Year: 1987
Director: Luis Valdez
Cast: Lou Diamond Phillips, Esai Morales, Rosanna DeSoto
Run Time: 1 hour 48 minutes
MPAA Rating: PG-13
I don't really like biopics. Human lives are messy. Good things happen, bad things happen, and then you die. There's no narrative there. It's not particularly interesting, no matter how monolithic a public figure you happen to be.
Of course, Hollywood is keenly aware of this. That's why they love to punch these things up with long lost loves, criminal subterfuge, and various nefarious, melodramatic doings. Is your Zayn Malik biopic not turning out the way you want it to? Toss in a cancer-riddled BFF. Maybe a hot air balloon chase. And boom. Box office gold.
1987's La Bamba is perhaps the only biopic in the world that refrains from indulging in these excesses. The story of Ritchie Valens, tragically concise as it is, turns out to be near-perfect fodder for the sickly format. It's short, sweet, simple, and sincere. While it's still beholden to the meandering weaknesses of the genre, the source material is uniquely tailored to the world of cinema.
This is gonna be one of those sad reviews, isn't it?
La Bamba covers a very short period of the life of Richard Valenzuela (Lou Diamond Phillips), beginning with his move to the San Fernando Valley in 1957 and concluding with his devastatingly early death in a plane crash two years later. As he rockets to superstardom at 16 years old, he struggles to balance his Mexican heritage and his American identity, bouncing between his jealous alcoholic half-brother Bob Morales (Esai Morales), his privileged white girlfriend Donna (Danielle von Zerneck), and his loving mother Connie (Rosanna DeSoto).
After he joins a garage band called The Silhouettes, his talents are discovered by Bob Keane (Joe Pantoliano) of Del-Fi Records, who signs him more or less immediately as a solo act. After a series of singles make it big, he sock hops all the way to the bank, providing a good home for his beloved mom and just generally being a saintly, angelic person. It's very Pollyanna, but if there's ever someone worth airbrushing and idealizing, it's a dead minor, I suppose.
Donna's not worth the trouble, though. She's kind of a dick.
The story of La Bamba is more myth than biography, reducing the Valens story into broad brush strokes to create a fablistic tale about passion, family, love, loss, and culture. In doing so, the film necessarily becomes a little bit shallow, but the surface-level plot and themes are functional and slick.
It's a shame that some key moments (Ritchie agreeing to change his name, or making the fateful decision to incorporate the Mexican folk song La Bamba into his discography) are left by the wayside in a plot that assumes you already know these stories and don't care to hear them again, but for the most part La Bamba is a rollicking soap bubble about a young boy's triumph and his legacy: the tentative prods at acceptance between the Caucasian and Chicano communities of Southern California.

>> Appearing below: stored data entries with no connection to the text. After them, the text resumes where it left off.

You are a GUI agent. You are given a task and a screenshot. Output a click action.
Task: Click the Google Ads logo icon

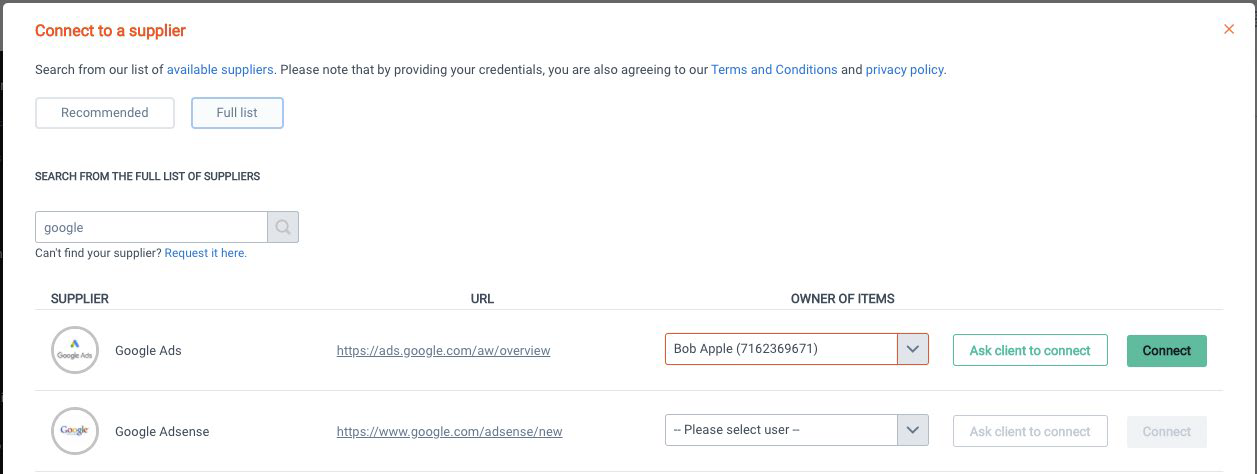click(x=75, y=351)
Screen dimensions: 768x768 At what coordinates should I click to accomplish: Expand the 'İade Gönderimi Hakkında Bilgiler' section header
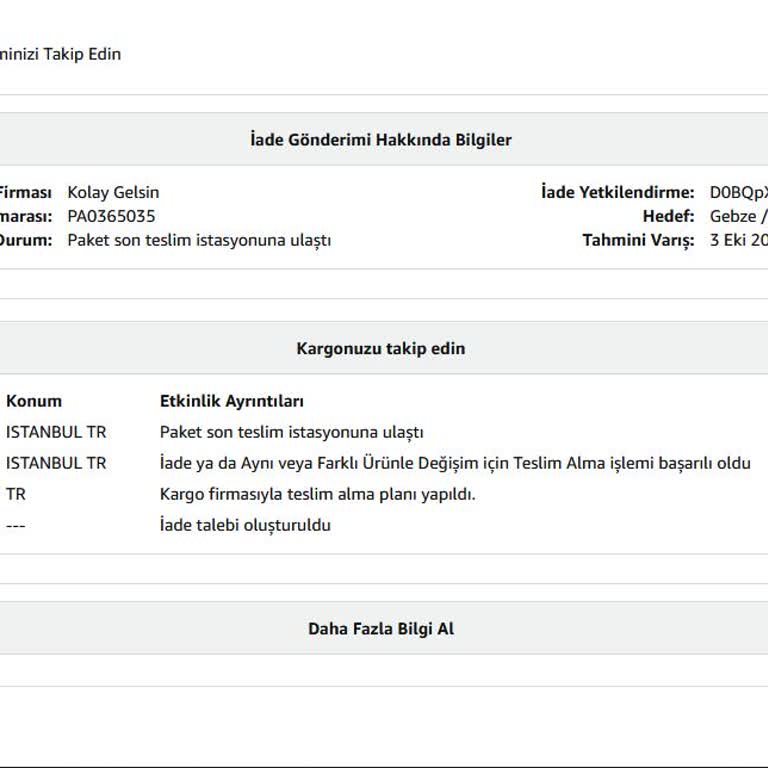[x=380, y=140]
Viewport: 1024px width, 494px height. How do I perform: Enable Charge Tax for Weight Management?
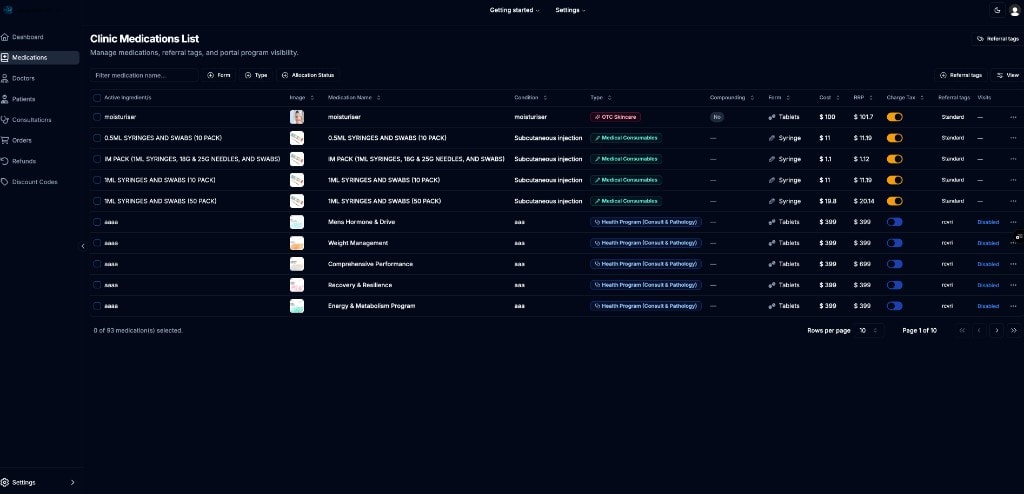894,243
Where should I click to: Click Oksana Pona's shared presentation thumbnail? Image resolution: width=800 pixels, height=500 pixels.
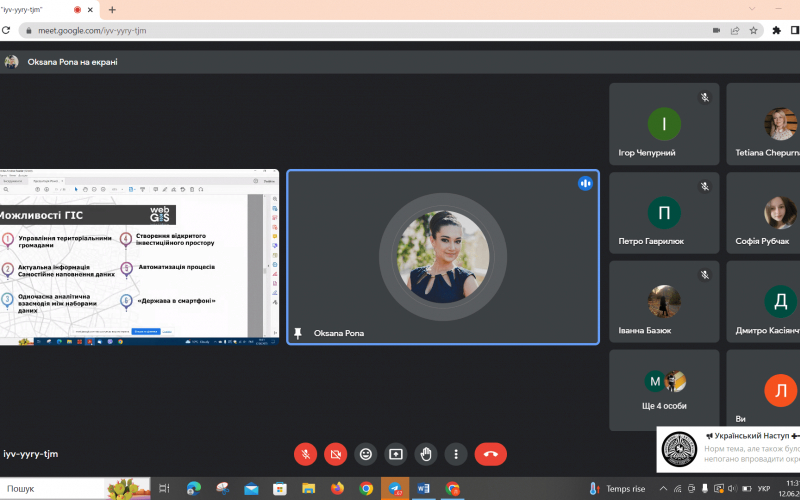138,257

The film is most important as a piece following the lives and losses of the minority community in the Valley. Directed and written by Luis Valdez, a prominent figure in the Chicano theater movement, La Bamba thrums with energy during the scenes that more explicitly explore racial interactions. As Ritchie (a fully American teen who doesn't speak a word of Spanish) learns that he will never be perceived that way because of the color of his skin and begins to embrace his ancestral culture, the screen comes alive with passion and color.
In fact, the parts of the film that depict his meteoric rise to fame could hardly be more perfunctory. Only one moment - Ritchie's first recording session - truly captures the same effervescence and humor that is brought to the scenes of Ritchie's everyday life and internal struggle. By removing nearly all of the iconography from such an iconic figure, Valdez finds the human truth beneath the gloss.
The human brain beneath the perfect hair, so to speak.
Listening to film students talk all day really changes your perspective on what makes a good metaphor.
So La Bamba has heart, a talented and committed cast (especially DeSoto and the newbie Phillips in his first feature role), and a director who knows what to do with the material to make it unique. It's an essential watch in the history of Chicano cinema, and it's an enjoyable rock 'n roll fairy tale to boot. I can't really complain about that.
This was made in the late 80's, after all, so there are some patently cheesy moments (the final shot, for one thing, and the alarming percentage of The Big Bopper's dialogue that's just "Helloooooo, baybay!") as well as an unnerving fixation on foreshadowing the inevitable plane crash, but all in all La Bamba is a treat.
It's a biopic that ignores the superficial traditions of the genre, and it's a humanistic fable about finding oneself in the midst of success. It's not complex, but it doesn't need to be. And it's a nostalgic, glowing assessment of one of rock 'n roll's most tragic figures that focuses on his joys and successes rather than the melodrama. I can't think of any way to make the film more rewarding than that.
TL;DR: La Bamba is probably the best of a bad genre, and an excellent account of Mexican-American life in the 1950's.